__Data provided__:
--

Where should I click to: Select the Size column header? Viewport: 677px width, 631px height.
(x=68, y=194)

--

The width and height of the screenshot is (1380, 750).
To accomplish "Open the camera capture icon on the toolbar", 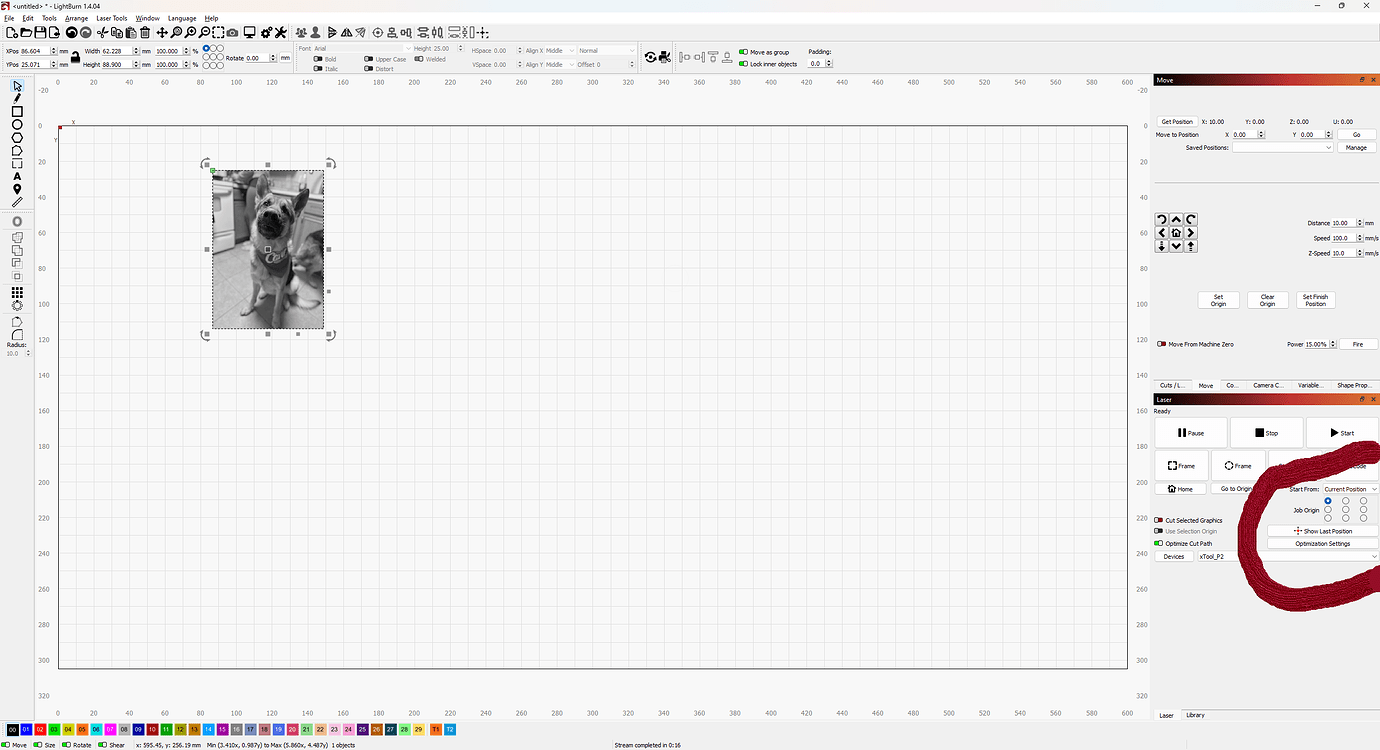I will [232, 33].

--

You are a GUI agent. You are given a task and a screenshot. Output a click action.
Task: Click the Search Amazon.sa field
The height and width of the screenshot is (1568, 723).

--

__Exercise goal__:
Within the listing above, extract exactly the lines from the line with "Task: Click the Search Amazon.sa field" to the line with "The height and", the two named lines included, and no others.

__Answer to this problem__:
Task: Click the Search Amazon.sa field
The height and width of the screenshot is (1568, 723).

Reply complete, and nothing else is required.